Before moving to Oregon, the longest distance I had ever run was the dreaded mile in high school. I was a pretty active kid, but I was involved in activities that where shorter spurts of energy as opposed to enduring hours of high intensity cardio. Running held absolutely no appeal to me if it lasted more than a one minute sprint. It was partially because I thought it was boring and also because I was pretty bad at it. I was busy enough without adding on another athletic hobby.
Then the whole adult life thing happened, and I didn't have any dance classes or cheerleading practices to attend. I sort of didn't really know what to do with myself, so I started running and doing some light weight training at my college gym. But by running I mean running a handful of miles at too fast of a pace and completely burning out. Definitely not sustainable or healthy.
Fast forward to me working at an athletic footwear and apparel company that started out as a running shoe company. That combined with the fact that I live in Portland, OR, one of the fittest cities in the country, convinced me to try this whole running thing again. I started out by doing some research about running and how to get better at it. I would do the whole run a couple minutes, walk a minute, and try to stretch the time between walks on the treadmill. After a couple months of doing this, I tried my first "long" run which ended up being 5 miles. At the time that distance sounded absolutely crazy, but I was able to get myself through the whole thing with a couple of short walking breaks.
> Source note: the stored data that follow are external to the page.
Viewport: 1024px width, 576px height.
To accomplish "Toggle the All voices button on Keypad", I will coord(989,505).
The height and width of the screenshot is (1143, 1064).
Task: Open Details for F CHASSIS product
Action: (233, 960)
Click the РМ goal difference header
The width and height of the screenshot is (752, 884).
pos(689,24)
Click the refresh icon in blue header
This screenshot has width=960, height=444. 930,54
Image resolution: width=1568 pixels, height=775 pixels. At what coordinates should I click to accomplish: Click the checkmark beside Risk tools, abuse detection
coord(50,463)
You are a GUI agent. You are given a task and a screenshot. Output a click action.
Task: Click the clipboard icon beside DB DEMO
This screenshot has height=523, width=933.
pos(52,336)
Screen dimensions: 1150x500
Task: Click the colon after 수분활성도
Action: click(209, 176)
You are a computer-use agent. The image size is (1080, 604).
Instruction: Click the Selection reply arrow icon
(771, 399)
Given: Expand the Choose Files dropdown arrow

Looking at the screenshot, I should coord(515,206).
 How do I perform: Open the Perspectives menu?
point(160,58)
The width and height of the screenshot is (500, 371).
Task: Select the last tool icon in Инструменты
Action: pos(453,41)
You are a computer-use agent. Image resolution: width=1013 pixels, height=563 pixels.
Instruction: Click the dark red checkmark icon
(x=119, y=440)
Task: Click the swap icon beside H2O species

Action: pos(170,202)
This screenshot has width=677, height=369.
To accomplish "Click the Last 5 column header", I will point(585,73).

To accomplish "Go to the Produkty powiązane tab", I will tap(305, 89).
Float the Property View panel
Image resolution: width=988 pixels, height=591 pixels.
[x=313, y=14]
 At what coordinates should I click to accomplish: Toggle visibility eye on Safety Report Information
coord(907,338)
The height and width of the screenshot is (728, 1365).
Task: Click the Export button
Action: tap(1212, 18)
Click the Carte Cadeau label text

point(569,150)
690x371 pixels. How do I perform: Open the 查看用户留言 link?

As I became more comfortable with running, I decided that I wanted to start doing some races. I started out with a couple 5ks (3.1 miles) and built my way up from there. It made me SO much more motivated to run when I knew I had a race coming up. I'd plot out how many miles I'd run and what days I'd shoot to run on. I'd also plan in some strength training classes (pilates or yoga) to round out my training. Although I started out slow, I progressed each week in the number of miles I could run. My pace picked up a bit as well.
All of these good vibes helped convinced me to sign up for my first half marathon. I really had no idea if I could actually do it, but the excitement of participating in a fun race (I did one of the Run Nike Women's Races) and a solid training plan help me reach my goal of running 13 miles.
I never considered myself a runner. I felt like a fraud as I laced up my running shoes and signed up for a half marathon. But here's the thing- all you have to do to be a runner is start*. That's it. You don't have to run 8 minute miles, or run a single mile at all. You can train and practice from running a full mile without walking to running a half marathon. And the best thing about it is that running doesn't cost $20 a class or have any kind of monthly payment. You can go outside anywhere and just run. And once you do that, you will join an amazing community of runners who would be more than happy to give you tips along the way (or else you learn the hard way- body glide anyone?). You will also gain a great hobby that helps keep your body in shape that you can do anywhere, even if you travel often. I'm proud to call myself a runner, and I hope that others out there who are intimidated to give it a try.
*It's important to note that obviously I'm not suggesting that people with chronic injuries should start running. Always check with your doctor when it comes to injuries and what exercises will benefit your body the most.